Metal and metal oxide nanoparticles are very suitable for catalytic activities in organic electron transfer processes. Among these, copper is one of the most important materials that have catalytic activity and the synthesis of copper/copper oxide nanoparticles (\(\mathrm{C}\mathrm{u}\)/\({\mathrm{C}\mathrm{u}}_{2}\mathrm{O}\) NPs) is more cost-effective than other noble metals. In this study, a combination of copper nanoparticles with different degree of oxidation has been synthesized by electrochemical method. The efficiency of synthesized material for the catalytic reduction of 4-nitrophenol to 4-aminophenol in the presence of sodium borohydride was studied. The morphology, particle size, and crystalline structure of the synthesized catalyst was studied by scanning electron microscopy (SEM) and X-ray diffraction (XRD) methods. The kinetics of reaction was followed by UV–Visible spectroscopy and the effect of different parameters such as initial concentrations of 4-nitrophenol, sodium borohydride and catalyst dosage on the reaction rate was studied. The recyclability of the prepared catalyst was investigated as well. The reaction order of the catalyst dosage was investigated by graphical analysis method. Finally based on Langmuir–Hinshelwood (L–H) mechanism the rate of reaction was modeled.

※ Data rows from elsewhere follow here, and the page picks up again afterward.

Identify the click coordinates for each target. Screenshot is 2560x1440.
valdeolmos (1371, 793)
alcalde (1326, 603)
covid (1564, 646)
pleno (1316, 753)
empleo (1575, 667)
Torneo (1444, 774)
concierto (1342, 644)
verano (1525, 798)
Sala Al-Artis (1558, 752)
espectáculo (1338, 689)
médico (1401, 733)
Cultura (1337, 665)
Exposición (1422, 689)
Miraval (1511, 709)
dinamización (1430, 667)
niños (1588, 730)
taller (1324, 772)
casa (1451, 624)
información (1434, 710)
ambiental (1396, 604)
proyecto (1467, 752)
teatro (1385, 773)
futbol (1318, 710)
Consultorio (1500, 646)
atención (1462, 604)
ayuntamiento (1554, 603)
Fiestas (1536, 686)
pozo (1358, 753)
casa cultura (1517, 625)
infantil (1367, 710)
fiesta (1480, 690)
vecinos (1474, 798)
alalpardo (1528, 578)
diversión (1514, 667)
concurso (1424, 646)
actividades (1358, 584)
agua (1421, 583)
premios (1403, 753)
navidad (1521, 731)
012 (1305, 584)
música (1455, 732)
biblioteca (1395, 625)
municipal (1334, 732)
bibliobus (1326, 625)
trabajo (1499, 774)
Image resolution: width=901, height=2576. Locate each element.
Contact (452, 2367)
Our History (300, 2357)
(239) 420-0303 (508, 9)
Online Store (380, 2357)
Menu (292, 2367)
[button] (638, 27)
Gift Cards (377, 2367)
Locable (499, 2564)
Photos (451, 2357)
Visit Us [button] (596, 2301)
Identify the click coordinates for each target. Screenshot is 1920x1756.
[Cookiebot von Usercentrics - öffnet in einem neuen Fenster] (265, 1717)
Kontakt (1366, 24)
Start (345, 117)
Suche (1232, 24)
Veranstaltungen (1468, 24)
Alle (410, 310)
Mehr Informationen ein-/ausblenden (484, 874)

金属和金属氧化物纳米粒子非常适合有机电子转移过程中的催化活性。其中，铜是最重要的具有催化活性和合成铜/铜氧化物纳米粒子（\（\ mathrm {C} \ mathrm {u} \） / \（{\ mathrm {C} \ mathrm {u}} _ {2} \ mathrm {O} \）NPs）比其他贵金属更具成本效益。在这项研究中，已通过电化学方法合成了具有不同氧化程度的铜纳米粒子的组合。研究了合成材料在硼氢化钠存在下将4-硝基苯酚催化还原为4-氨基苯酚的效率。通过扫描电子显微镜（SEM）和X射线衍射（XRD）方法研究了合成催化剂的形貌，粒径和晶体结构。通过紫外可见光谱跟踪反应动力学，并研究了不同参数（例如4-硝基苯酚的初始浓度，硼氢化钠和催化剂用量）对反应速率的影响。还研究了制备的催化剂的可回收性。通过图形分析方法研究了催化剂用量的反应顺序。最后，基于Langmuir-Hinshelwood（L-H）机制，对反应速率进行了建模。